Sound — 9
It would be easy to claim that Miles Davis' 1961 album Someday My Prince Will Come merely rides the coattails of Davis' previous work, notably Kind of Blue (1959) and Sketches of Spain (1960). While it has not proven to be as influential as his previous (and later) work, Someday My Prince Will Come is a curious masterpiece all its own.

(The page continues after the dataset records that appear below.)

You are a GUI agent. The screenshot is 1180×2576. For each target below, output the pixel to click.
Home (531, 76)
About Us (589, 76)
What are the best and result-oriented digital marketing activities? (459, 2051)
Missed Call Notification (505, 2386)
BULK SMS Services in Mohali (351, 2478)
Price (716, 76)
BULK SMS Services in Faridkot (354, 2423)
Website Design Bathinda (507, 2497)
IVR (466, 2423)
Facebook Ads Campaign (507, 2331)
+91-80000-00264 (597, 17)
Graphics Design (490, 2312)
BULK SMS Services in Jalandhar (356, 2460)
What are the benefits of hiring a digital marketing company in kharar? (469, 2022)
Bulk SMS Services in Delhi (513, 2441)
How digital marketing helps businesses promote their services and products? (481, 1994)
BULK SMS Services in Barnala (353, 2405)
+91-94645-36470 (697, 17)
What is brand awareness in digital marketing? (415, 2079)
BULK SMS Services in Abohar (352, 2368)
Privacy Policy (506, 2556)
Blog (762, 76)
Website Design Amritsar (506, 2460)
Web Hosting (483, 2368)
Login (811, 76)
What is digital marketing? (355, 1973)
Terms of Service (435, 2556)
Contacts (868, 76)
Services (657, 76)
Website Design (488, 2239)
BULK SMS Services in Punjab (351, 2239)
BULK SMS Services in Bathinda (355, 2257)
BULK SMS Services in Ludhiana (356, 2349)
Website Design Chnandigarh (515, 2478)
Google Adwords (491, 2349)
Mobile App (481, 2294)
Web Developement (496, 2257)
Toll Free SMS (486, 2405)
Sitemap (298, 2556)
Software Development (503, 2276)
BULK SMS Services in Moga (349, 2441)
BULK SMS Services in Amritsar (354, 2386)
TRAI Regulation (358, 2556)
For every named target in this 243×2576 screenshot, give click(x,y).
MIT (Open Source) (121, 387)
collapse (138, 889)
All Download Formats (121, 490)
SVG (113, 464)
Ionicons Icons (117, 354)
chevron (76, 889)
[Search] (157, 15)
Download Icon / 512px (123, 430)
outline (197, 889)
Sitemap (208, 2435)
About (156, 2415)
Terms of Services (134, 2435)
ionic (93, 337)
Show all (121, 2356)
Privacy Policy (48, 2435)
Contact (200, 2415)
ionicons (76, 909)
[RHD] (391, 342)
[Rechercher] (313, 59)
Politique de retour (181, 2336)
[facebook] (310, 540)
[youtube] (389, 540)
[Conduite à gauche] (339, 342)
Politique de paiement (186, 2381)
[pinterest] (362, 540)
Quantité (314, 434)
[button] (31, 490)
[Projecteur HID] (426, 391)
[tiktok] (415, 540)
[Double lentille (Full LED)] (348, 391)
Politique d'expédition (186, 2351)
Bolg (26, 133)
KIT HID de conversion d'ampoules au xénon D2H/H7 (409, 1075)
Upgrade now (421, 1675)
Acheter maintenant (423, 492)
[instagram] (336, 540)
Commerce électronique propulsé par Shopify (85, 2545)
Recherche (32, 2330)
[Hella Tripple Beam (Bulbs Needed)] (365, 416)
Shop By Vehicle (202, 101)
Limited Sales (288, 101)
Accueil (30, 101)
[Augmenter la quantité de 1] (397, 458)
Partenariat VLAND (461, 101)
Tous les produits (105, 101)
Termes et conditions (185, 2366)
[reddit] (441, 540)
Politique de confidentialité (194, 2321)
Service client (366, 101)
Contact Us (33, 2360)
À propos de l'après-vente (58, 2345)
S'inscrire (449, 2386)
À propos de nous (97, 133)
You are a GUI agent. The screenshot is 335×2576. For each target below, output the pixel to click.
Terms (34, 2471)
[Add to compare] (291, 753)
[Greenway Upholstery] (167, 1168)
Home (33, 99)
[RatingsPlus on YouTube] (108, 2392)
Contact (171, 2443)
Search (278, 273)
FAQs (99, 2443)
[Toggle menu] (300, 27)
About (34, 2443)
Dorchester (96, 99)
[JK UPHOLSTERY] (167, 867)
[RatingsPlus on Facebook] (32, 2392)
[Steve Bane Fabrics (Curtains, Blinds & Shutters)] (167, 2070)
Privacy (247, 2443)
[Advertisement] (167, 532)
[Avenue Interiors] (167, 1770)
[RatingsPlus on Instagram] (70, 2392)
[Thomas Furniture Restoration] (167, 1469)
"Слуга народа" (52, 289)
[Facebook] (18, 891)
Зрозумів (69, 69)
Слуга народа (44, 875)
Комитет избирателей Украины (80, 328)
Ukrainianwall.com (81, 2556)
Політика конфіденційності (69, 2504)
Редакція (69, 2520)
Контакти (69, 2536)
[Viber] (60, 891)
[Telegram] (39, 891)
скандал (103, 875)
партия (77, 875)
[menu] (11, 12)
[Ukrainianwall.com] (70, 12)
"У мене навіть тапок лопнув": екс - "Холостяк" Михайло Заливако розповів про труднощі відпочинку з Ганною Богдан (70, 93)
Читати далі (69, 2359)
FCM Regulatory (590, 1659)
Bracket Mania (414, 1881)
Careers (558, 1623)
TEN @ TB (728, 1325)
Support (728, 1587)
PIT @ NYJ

The album's title track begins with a vamp, soon punctuated by the theme, Davis' personal reworking of the theme from the Walt Disney animated classic Snow White and the Seven Dwarfs. Solos drift from Davis' characteristic muted Harmon, newcomer Hank Mobley's tenor saxophone, Wynton Kelley's playful piano. John Coltrane, playing as a guest performer, steals the show with a pair of sizzling choruses which display his tremendous technical skill and musical creativity. 10/10
Old Folks maintains the wistfulness of the previous track with an added dose of sentimentality. Davis' solo is marked by a lonely nostalgia. Mobley's contribution is less than stellar; his sax doles out appropriate but halfhearted phrases. 8/10
The third track, Pfrancing, starts out with a few finger snaps before Kelley's introduction of a cool, unexpectedly cheerful theme on the ivories. Davis streaks through a fiery solo not heard previously on the album, and Mobley offers up a respectable swing. 9/10
Davis digs deeper into the introspection of Old Folks with the fourth track, Drad-Dog (a reversed 'Goddard', named after the president of Columbia, Goddard Lieberson). Kelley and Davis weave together a careful tune, with the trumpeter improvising over the pianist's exquisite comping. 9/10
The modal Teo, pleasantly reminiscent of the exotic spirit of Sketches of Spain, brings Coltrane back for an emotionally striking solo followed by a blistering solo of his own before bringing the track to a close with a vamp. 10/10
Mobley's performance on the final track, Jimmy Van Heusen's I Thought About You, is his finest of the album. The saxophonist spins out a lyrical down-tempo bop which stands up and at times surpasses Davis' own muted improvisations. 10/10
Lyrics — 9
Someday My Prince Will Come is entirely instrumental, but the playing evokes a certain carefully crafted lyricism all its own despite absent vocals.. Davis is as introspective and moving as ever, and Coltrane's performance is both stylish and substantive.
Overall Impression — 9
Someday My Prince Will Come holds an interesting place in the evolution of Miles Davis' music, straddling the modal experimentation of Kind of Blue and the acid-drenched fusion of Bitches Brew without difficulty. I would immediately replace this album if it were lost or stolen; it doesn't have the innovation or quality of Davis' more well-known albums, but the strong musicianship makes it both a standout record almost any die-hard fan of jazz would enjoy.